At least private shuttles are luxuries. The coach had reclining and comfy chairs, air con and a TV playing Tarzan en español. A long time later, we arrived at the border… I had lost track of time and we could not wait to arrive in Rivas and catch the ferry to the island. Fortunately, border control involved little more than a few passport exchanges and forms, none of which were really looked at. 
So, into Nicaragua and Rivas. At Rivas, we were hassled into a taxi with some guys who made it hard to trust them, but they got us from A to B with little fuss. His meter, radio and car seemed to function at about 40%. The ‘lancha’ was a very small boat and took one hour to take us from Rivas to Ometepe.

 Not one for those who suffer from sea sickness. I had the fortune of the window seat and being crashed with sporadic waves of lake water. 
From Ometepe Island’s port, we caught a taxi to Puesta Del Sol where we would be staying with a little community of the lake edge and being catered for by small families. By the way, from Monteverde to Puesta Del Sol; 11 hours round trip. 
That said, take a look at this for luxury. 
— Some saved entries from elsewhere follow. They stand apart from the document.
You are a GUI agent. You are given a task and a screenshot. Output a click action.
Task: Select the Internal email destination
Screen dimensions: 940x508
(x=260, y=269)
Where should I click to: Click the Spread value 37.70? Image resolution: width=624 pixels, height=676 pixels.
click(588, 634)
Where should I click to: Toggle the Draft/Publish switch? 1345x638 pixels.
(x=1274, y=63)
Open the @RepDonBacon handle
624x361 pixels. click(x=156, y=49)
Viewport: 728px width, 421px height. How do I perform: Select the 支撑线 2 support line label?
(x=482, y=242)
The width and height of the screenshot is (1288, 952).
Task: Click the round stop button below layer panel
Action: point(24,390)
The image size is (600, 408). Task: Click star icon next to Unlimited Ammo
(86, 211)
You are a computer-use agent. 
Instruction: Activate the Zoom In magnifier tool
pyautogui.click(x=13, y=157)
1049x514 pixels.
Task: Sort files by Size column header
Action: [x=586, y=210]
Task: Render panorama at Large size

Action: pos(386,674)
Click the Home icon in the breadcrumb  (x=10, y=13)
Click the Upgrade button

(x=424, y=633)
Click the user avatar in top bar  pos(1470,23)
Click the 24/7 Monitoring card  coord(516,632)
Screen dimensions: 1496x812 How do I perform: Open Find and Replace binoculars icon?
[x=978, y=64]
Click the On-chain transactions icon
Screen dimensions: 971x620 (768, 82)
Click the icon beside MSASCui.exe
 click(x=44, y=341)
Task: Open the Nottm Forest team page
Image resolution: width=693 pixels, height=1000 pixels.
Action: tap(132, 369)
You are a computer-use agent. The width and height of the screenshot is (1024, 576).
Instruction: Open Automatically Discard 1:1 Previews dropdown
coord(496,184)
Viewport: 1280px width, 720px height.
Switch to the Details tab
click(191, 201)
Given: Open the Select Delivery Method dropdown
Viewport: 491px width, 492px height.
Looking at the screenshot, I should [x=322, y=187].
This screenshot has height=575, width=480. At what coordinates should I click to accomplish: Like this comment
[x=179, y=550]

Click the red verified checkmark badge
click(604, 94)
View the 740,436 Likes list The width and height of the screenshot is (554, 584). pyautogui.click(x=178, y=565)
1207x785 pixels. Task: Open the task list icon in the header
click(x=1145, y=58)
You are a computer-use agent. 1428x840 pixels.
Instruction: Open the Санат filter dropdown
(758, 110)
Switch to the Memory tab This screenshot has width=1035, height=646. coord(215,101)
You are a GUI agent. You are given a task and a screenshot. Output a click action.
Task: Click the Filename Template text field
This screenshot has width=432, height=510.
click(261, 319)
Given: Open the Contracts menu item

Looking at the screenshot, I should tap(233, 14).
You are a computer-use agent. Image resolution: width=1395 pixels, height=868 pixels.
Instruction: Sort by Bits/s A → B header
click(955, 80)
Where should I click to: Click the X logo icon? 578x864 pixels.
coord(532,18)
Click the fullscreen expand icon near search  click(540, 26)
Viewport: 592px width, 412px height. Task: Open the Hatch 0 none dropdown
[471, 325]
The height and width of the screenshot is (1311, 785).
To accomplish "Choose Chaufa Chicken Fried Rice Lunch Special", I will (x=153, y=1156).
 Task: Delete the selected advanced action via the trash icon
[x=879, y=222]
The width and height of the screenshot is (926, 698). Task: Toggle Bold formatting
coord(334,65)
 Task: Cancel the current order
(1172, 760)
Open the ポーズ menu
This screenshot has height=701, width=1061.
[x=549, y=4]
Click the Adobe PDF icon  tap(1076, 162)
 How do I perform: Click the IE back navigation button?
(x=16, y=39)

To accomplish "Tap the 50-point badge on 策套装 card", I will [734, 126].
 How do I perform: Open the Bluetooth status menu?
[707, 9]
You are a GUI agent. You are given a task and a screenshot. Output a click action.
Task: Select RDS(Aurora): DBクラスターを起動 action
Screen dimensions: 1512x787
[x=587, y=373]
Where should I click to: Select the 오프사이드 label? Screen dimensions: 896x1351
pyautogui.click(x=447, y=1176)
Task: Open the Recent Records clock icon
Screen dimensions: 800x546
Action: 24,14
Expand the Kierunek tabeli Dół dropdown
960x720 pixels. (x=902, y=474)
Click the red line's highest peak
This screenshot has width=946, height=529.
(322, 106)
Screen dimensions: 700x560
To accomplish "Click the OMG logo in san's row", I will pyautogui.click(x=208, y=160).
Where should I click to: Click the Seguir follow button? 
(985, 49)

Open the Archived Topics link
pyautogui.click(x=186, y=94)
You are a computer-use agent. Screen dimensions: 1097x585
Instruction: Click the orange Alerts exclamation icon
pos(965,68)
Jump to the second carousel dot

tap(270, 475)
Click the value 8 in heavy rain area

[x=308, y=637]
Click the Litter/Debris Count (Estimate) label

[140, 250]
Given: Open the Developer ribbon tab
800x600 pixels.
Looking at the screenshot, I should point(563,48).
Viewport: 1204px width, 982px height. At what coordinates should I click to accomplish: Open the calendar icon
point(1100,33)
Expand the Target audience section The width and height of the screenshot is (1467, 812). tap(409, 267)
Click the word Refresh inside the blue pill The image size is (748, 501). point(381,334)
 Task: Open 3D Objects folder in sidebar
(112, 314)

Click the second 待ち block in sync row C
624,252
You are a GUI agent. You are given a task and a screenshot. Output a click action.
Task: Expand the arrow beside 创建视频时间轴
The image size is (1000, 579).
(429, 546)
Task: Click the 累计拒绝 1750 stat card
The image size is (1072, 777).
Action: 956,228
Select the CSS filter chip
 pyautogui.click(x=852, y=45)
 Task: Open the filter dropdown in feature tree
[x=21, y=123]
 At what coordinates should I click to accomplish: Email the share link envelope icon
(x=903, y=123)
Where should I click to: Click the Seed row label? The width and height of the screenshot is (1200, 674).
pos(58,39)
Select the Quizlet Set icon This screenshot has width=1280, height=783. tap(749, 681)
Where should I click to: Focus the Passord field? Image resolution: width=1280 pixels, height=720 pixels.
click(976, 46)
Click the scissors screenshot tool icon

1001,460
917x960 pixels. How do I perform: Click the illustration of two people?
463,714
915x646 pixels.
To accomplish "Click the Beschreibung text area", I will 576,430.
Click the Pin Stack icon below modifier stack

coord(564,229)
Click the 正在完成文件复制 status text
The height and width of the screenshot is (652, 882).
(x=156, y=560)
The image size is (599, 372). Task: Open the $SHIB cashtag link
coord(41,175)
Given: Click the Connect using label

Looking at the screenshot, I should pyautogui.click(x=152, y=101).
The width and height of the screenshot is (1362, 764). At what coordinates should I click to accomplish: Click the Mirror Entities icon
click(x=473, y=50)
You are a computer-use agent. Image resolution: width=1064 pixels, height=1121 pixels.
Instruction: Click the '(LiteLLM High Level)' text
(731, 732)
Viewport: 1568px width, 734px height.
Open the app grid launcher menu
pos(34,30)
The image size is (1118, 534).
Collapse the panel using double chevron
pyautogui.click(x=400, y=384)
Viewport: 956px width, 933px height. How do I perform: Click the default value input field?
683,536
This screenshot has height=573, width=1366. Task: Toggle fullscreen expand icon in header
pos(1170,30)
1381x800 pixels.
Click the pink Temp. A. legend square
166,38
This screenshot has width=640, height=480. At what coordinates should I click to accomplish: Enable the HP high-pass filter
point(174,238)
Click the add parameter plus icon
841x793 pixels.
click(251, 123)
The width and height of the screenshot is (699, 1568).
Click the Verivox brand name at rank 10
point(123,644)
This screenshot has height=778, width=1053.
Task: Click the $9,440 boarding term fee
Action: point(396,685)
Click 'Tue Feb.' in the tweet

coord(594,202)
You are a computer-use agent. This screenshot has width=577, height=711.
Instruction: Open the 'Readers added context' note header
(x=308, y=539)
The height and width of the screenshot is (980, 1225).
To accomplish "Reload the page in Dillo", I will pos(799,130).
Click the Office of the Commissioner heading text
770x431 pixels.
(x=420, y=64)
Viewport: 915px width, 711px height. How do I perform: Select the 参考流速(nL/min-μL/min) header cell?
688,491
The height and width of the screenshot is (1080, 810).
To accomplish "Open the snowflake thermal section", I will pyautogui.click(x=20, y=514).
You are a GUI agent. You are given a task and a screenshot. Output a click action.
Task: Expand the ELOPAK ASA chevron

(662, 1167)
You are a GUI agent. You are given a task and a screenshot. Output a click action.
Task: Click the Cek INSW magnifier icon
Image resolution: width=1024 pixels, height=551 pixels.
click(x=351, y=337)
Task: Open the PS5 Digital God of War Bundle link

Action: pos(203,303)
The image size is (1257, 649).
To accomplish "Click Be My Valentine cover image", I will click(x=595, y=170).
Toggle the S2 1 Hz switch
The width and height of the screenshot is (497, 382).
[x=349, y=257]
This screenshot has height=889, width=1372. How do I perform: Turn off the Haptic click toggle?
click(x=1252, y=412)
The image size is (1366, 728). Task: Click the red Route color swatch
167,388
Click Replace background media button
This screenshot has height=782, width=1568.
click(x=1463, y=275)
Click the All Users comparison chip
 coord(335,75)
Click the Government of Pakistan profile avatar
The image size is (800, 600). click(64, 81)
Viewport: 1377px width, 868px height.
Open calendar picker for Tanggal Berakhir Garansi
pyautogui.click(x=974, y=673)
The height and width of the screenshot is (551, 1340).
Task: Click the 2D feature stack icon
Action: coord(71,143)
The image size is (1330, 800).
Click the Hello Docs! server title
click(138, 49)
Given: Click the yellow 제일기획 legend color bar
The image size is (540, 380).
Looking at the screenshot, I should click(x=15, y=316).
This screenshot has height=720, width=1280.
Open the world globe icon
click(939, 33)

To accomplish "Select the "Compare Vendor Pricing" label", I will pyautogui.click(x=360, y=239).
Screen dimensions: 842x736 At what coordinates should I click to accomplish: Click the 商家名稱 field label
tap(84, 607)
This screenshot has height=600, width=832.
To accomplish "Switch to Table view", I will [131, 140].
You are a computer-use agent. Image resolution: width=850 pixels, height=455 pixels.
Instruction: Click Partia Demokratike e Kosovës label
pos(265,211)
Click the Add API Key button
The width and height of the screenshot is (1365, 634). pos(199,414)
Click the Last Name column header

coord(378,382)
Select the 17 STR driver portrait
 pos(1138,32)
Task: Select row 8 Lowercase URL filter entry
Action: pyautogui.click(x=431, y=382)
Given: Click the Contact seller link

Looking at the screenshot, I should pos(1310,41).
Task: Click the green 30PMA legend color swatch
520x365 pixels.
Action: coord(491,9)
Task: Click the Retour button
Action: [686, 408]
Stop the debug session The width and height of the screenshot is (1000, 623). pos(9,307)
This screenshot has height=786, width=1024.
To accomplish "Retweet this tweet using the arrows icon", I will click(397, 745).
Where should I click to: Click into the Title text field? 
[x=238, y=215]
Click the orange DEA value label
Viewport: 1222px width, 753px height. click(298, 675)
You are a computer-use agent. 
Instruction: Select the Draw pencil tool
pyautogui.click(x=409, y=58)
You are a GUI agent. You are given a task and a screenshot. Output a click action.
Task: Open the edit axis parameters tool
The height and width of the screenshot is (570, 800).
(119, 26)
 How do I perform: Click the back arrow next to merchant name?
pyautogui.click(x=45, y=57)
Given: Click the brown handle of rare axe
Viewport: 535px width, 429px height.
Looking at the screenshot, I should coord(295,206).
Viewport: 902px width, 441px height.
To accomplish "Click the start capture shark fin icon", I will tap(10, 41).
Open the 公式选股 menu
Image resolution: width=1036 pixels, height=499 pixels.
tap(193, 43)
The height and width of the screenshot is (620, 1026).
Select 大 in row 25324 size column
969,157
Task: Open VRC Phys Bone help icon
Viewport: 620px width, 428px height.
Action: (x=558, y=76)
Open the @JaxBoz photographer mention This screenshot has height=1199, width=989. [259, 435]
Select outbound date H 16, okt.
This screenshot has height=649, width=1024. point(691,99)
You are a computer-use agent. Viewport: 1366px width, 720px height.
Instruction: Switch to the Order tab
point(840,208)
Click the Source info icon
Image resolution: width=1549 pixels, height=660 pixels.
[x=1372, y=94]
We were introduced to our families, told when dinner would be and shown our rooms. All in Spanish. We are fully cultivating ourselves into the Central American lifestyle…
One hiccough. The rooms. I’ve always sneered at those who fail miserably in the jungle on I’m A Celeb, but I now have no issues in proclaiming my fear for creepy crawlies. Setting up mosquito nets was ‘ok’, but I couldn’t help feeling Josh and Lew were more secure with their pop ups. Then, as I went to get into bed, one spider sat staring at me from my pillow. The bloody audacity. And I was scared. What use is a mosquito net when a 2 inch spider can creep its way into my bed. Naturally, I stood panicking for about 5 minutes wondering what to do before pleading Finny to allow me some bed space. Should I be ashamed? Whisper it quietly; absolutely yes.
The bed-doom: 

This piece of art up on the wall summed us up quite well, actually. Seriously though, these people must think we are pathetic. There were British people screaming at toads on the beach, we all let our countries down. The families were really, really hospitable. They really appreciated our efforts with Spanish, and though conversation dried up with each passing day, I’m glad we tried. 
Throughout our stay on the island, we completed a lot in a short space of time. In our first full day, we hired 4 quad bikes and explored the island and its beaches in style. 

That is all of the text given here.